Monday, Jun. 02, 1941
Everyman His Own Svengali
About one-quarter of mankind can save themselves pain and improve their own health by using hypnotism on themselves.
So said Hypnotist Andrew Salter of Manhattan last week, explaining in the Journal of General Psychology that 20 or 25% of normal adults can be hypnotized and can learn with little trouble to hypnotize themselves to produce the whole range of hypnotic phenomena--insensitivity to pain or noise, steely muscular rigidity, hallucinations, posthypnotic suggestion, etc.
This, says Salter, is "one aspect of hypnosis which, so far, has been untouched by modern experimental techniques." No one can be hypnotized against his will. If he is not cooperative or at least open-minded, the hypnotist's suggestions break like seas on a cliff. The oftener he is hypnotized, the easier the trances return. Soon he can entrance himself, perhaps by reciting a simple patter: I feel very comfortable. My arms are so relaxed. My feet feel very relaxed and heavy. I feel so very comfortable and relaxed. My whole body feels comfortable and relaxed. I just want to sleep. I feel so comfortable. My eyes are getting heavy, so very heavy. . . .
Now I am fast asleep. . . . I can give myself autohypnotic suggestions. . . .
Importance of autohypnotism is the subject's power to give himself while in a trance directions to do something, after he has snapped into normal consciousness.

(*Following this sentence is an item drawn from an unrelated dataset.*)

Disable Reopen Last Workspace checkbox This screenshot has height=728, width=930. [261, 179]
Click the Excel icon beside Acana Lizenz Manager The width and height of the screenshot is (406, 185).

Possibilities, with training:
P: One person in 'four can sit down in a dentist's chair, hypnotize himself, tell himself he will feel no pain in his jaws, snap out of the trance, then be drilled into at painless length. Such posthypnotic anesthesia can be localized at will, lasts perhaps two hours, can be renewed. Warns Salter: "One must be careful not to misuse his autohypnotic ability to mask physical ailments which need a physician's care." But he recommends the technique for incurable cancer agonies.
P: One person in four can give himself a posthypnotic aversion for tobacco or paunch-making mashed potatoes, a craving for lettuce-with-mineral-oil salads or other gastronomic horrors.
P: One person in four can cure insomnia or stuttering by autohypnotic resolve to go to sleep or talk glibly. And he can produce a "will to study" or a "will to work."
Hypnosis is a profoundly misunderstood phenomenon. In its ten paragraphs on the subject, Salter claims the Encyclopedia Britannica makes ten errors. Hypnotism was used in the early 19th Century to produce anesthesia for childbirth and surgery. Just when hypnotists were developing their techniques, and learning a little about the minds which they influenced, the anesthetic uses of chloroform and ether were discovered. So hypnosis, chloroformed, sank into a deep, troubled sleep.
But recently experimental psychologists, notably Yale's Clark Leonard Hull, have re-examined hypnotism, chipped off its incrustation of mesmerism, Coueism, cinemagic. Says Hull of Salter's autohypnosis: "Quite sound."